Subject: tribal chief
Setting: Rif wars, Morocco 1893-1926
Context (Event Photos, Primary Sources, Secondary Sources, Field Notes)
* Maier 1996 p101
"Morocco had been the last North African country to be subdued by the Western powers. Even after 1912 France found the tribes notoriously difficult to subdue. Rom Landau has pointed out that 'three Marshals, forty generals, and almost half a million Franco-Spanish troops were required to bring the Riffian warrior to defeat'. Even in defeat -- Abd el Karim capitulated in May 1926 -- he was a striking figure, even to his enemies. ... '[...] Some [French soldiers] even assured him of their sympathy in his defeat'. [citations omitted]
"The historical Abd el Karim was no savage, and the Riffians were noteworthy in Morocco for their interest in science and rather severe religious commitment to Islam. ... Abd el Karim was a warrior in the grand style, a horseman and a swordsman who fought for a noble cause, to throw off the colonial yoke. To a society that had seen the nature of war change in World War I, Abd el Karim was a reminder of more chivalrous times, when man-to-man combat and personal honor took precedence over the anonymity of weapons that killed often and at a distance."
* Harrold & Legg 1978 p139
"The men of the Rif mountains wear short djellabas with a wide leather belt around the waist."
* Sumberg 2010 p123
"The djellaba was worn in many parts of Morocco by men as the outermost garment. Styles varied by region, some more fitted, of different colors or fabrics and with different decoration. The wide, loose djellaba with sleeves was worn by Kabyle Berbers in the Rif Mountains of northern Morocco. The cloth made from hand-spun wool weft on cotton warp was probably woven at home."
* Evans 1938 p262
"The Moor is a handsome, striking figure, wrapped head and body in a creamy, white wool or cotton k'sa that is merely a strip of material about six yards long, draped with skill and grace. When unwound this out-of-door garment displays very loose cotton drawers that scarcely reach the ankles; the kumya, a shirt that fastens down the front with very close-set buttons and loops; and a similarly secured roomy coat, the farrajîyah, with extremely wide and long sleeves. Brown, light blue, and green are the favored colors for this garment. In inclement weather a three-quarter length cloak with hood, the djellaba, is worn. The selhám, or burnus, so generally used in the north of Africa as a travelling garment, is a somewhat elliptically-shaped cloak of striped or plain wool or camel's hair cloth that matches in color the rest of the costume. The square-cut hood with heavy tassels at the corners may be drawn over the head, or allowed to fall down the shoulders and back. It is tied at the neck or held by a clasp. Final touches of color are added in loose-fitting slippers of lemon-colored leather and a red fez, sháshîah, or a large white turban, amárah."
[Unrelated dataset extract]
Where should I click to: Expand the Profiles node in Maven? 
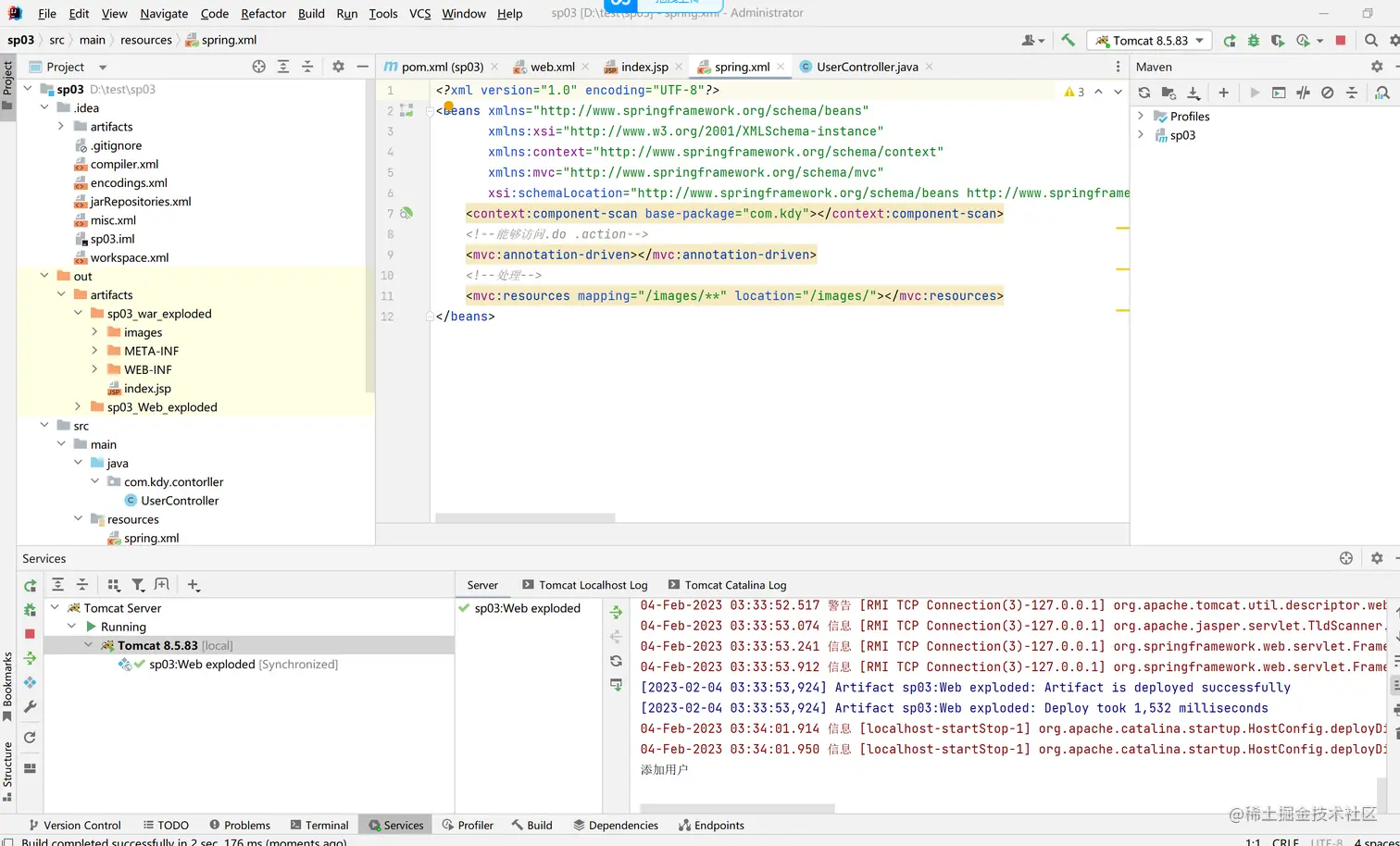pyautogui.click(x=1141, y=117)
* Porch 2005 p116 (describing al Raisuni's occupation of Tangiers, 1904-1906)
"Raisuni's Rif tribesmen, draped in their brown jellabas and armed to the teeth, swaggered through the town picking quarrels or entering European shops to 'requisition' a rifle, a bolt of cloth, a teapot or whatever struck their fancy."
* Boele ed. 2004 p126 (Mohamed Saadouni & Vincent Boele, "Moroccan celebrations" p124-137)
"Rural jewellery originates in Berber and Saharan traditions. In contrast to the organised urban jewellers, rural silver- and goldsmiths work individually. The basic material is silver. Decorations are usually geometric and abstract."
* Hattstein & Delius eds. 1999 p322 caption (Natascha Kubisch, "Decorative Arts" p322-323)
"Curved silver daggers finely engraved with decorative motifs and inlaid with jewels were regarded among the Berbers as symbols of their bearer's dignity."